Kathy Sierra, professoressa di programmazione e sviluppatrice di videogiochi, qualche giorno fa ha redatto un intervento dal titolo Your app makes me fat sul proprio blog. No, le diete non c’entrano: la Sierra ha portato degli esempi scientifici a supporto della tesi che le app troppo complicate generino uno stress eccessivo e non debbano essere sviluppate. Le variabili in causa sono molte ed è difficile spiegare “materialmente” cosa evitare, però il principio generale è ineccepibile. Non è soltanto una questione di semplicità.

La metafora del grasso corporeo deriva dall’esperimento di Baba Shiv e Alex Fedorikhin, dei professori accademici: i loro studenti hanno dovuto memorizzare una serie di numeri, un gruppo a due cifre e un altro a sette. Il primo – arrivato in mensa – ha deliberatamente optato per una macedonia di frutta, il secondo per uno snack al cioccolato. Perché? Beh, il maggiore impiego di risorse cerebrali ha aumentato la fame degli studenti. Lo stesso meccanismo è applicabile ad altri ambiti, come pure alla complessità delle applicazioni.

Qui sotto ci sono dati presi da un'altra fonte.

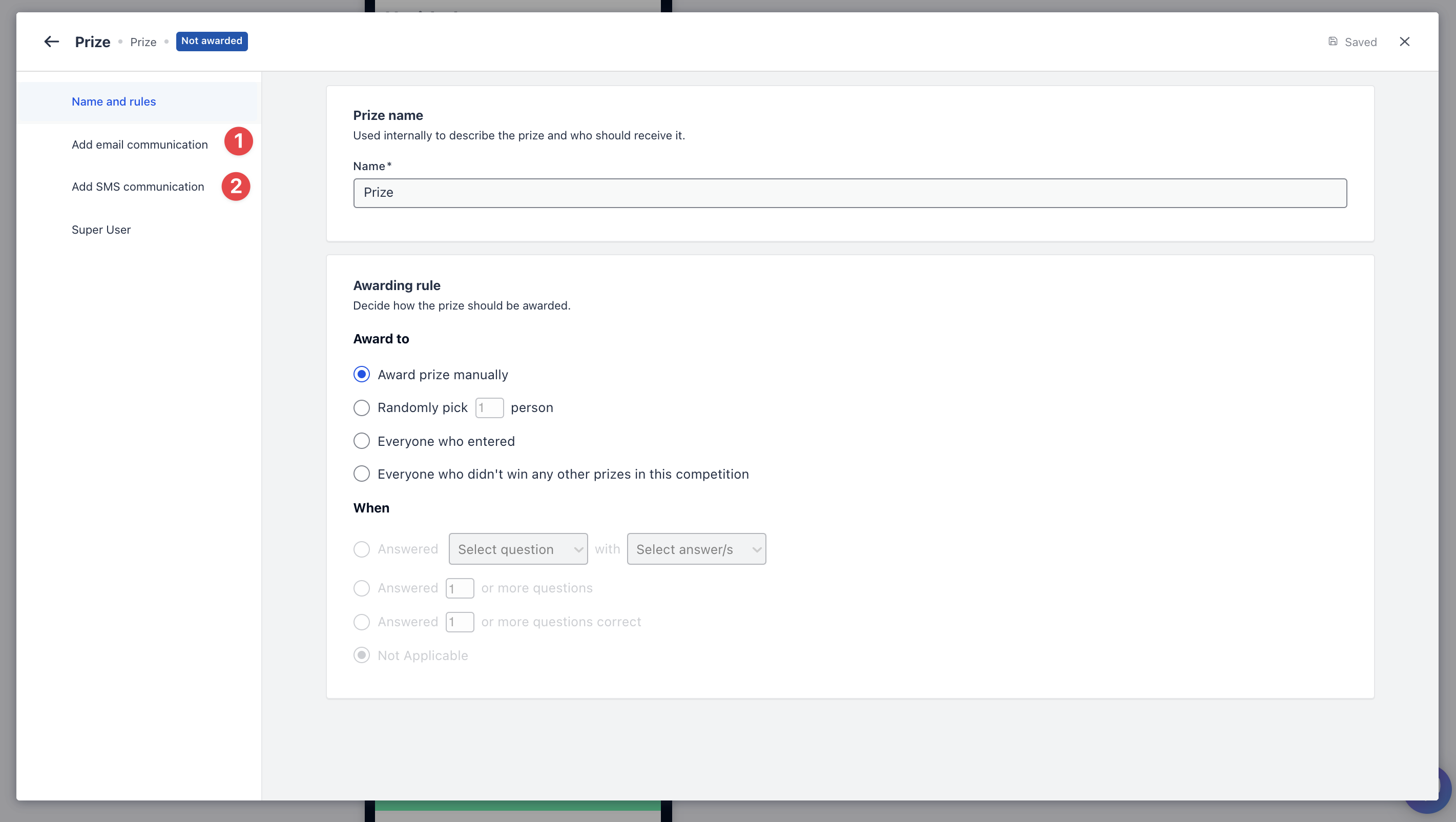Click the red badge number 1
Viewport: 1456px width, 822px height.
point(239,141)
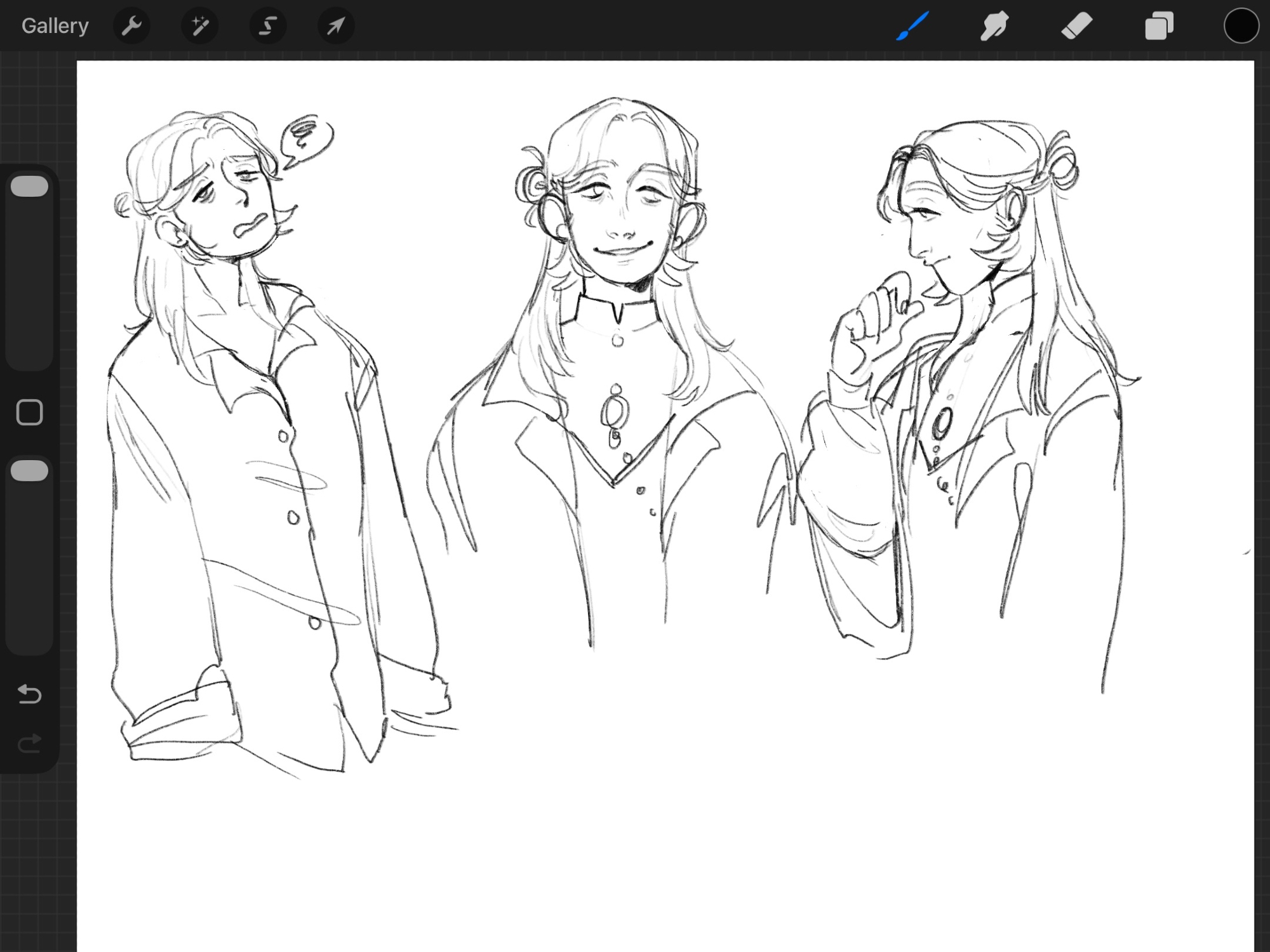Redo the last undone stroke
Viewport: 1270px width, 952px height.
point(29,743)
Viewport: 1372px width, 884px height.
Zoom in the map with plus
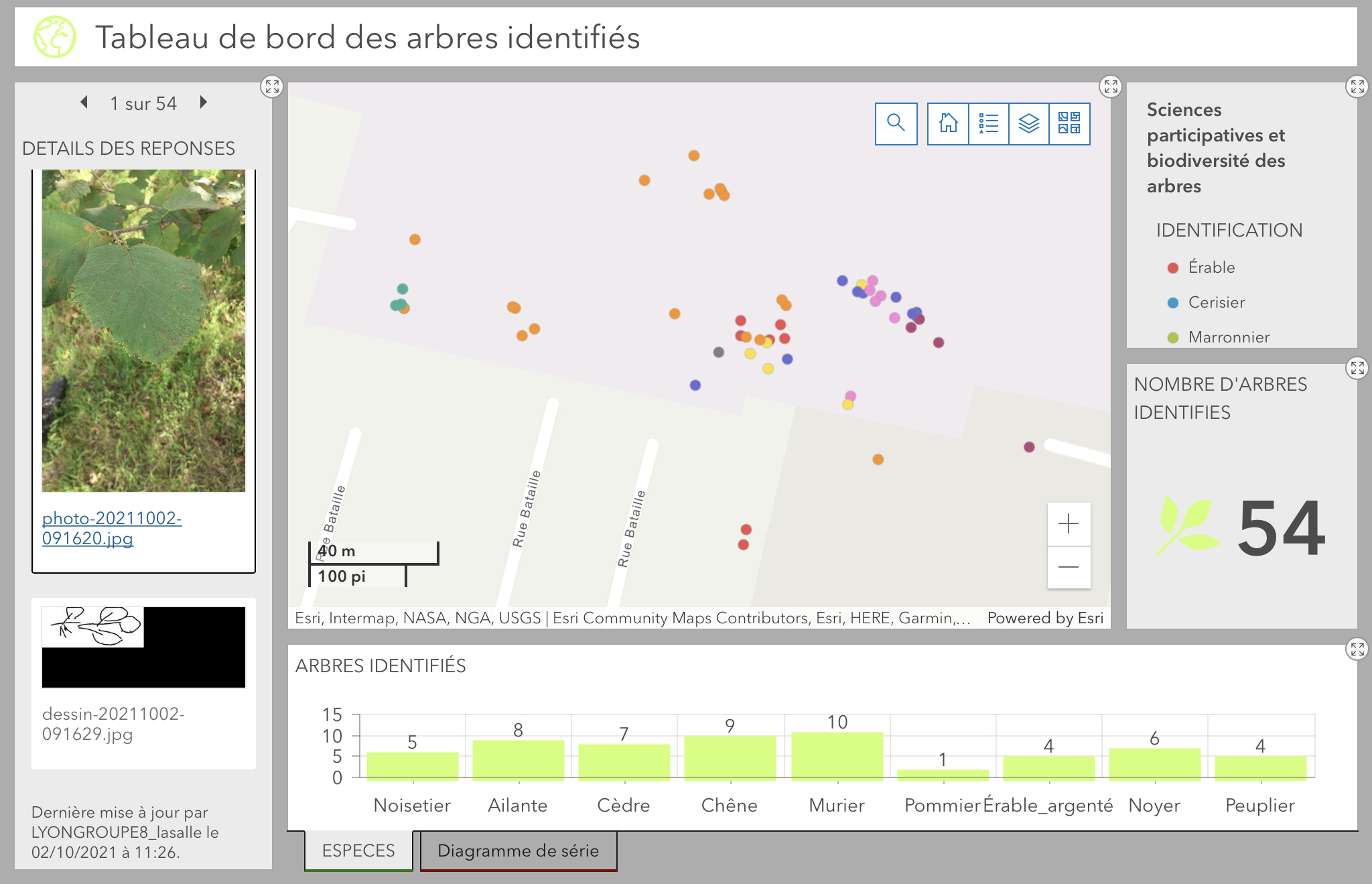click(1069, 523)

Una fra le conclusioni più interessanti della Sierra è che, prima d’essere degli utenti, gli individui sono persone e occorre trattarli come tali. Una app che preveda molte funzionalità complesse provoca un eccessivo dispendio di risorse cerebrali, impedendo a chi l’utilizza d’impiegarle in attività più redditizie. Ecco perché creare un sito o un’applicazione significa anzitutto ridurre il “lavoro” dell’utente, in favore dell’immediatezza e della rapidità d’esecuzione. Specie se desideriamo che gli utenti tornino a utilizzarli.

Personalmente, ho un pessimo ciclo di sonno-veglia… perché io concentro le attività cerebrali al mattino. Non riesco a evitare un “sonnellino” pomeridiano, mentre – dopo l’allenamento fisico serale – fatico ad addormentarmi, la notte. Dovrei proprio invertire gli appuntamenti per migliorare la produttività. Un secondo esempio della Sierra riguarda la cattività: se chiedete a un cane di stare seduto, anziché rinchiuderlo in gabbia, impiegherà meno tempo a risolvere un puzzle. Pensate a quanto riuscite a produrre sotto pressione.

Se sento «il fiato sul collo», impiego più tempo a produrre e lo faccio sicuramente peggio. Come tradurre questo concetto nello sviluppo d’applicazioni? Una pratica potrebbe essere quella di non costringere l’utente a registrarsi col profilo via Facebook e rendere opzionale la connessione al social network, come a Google+ o Twitter. E, ancora, concedere sempre l’esportazione e la rimozione dei contenuti — il cd. diritto all’oblio. Sono indicazioni di massima, che andrebbero integrate con l’esperienza e coi feedback degli utenti.

Insomma, dubito fortemente che una app faccia ingrassare – ed escludo che aiuti a dimagrire – ma sono convinto che la tesi della Sierra sia valida. Quando scelgo un’applicazione o un sito da consultare, preferisco quelli che non richiedano uno sforzo mentale per essere fruiti: sono fra quanti odiano leggere i libretti d’istruzione, figuriamoci se dovessi imparare a memoria un manuale per utilizzare una app. Create soluzioni immediate, elementari e veloci che non impegnino troppo gli utenti. Magari, più brevi di questo articolo!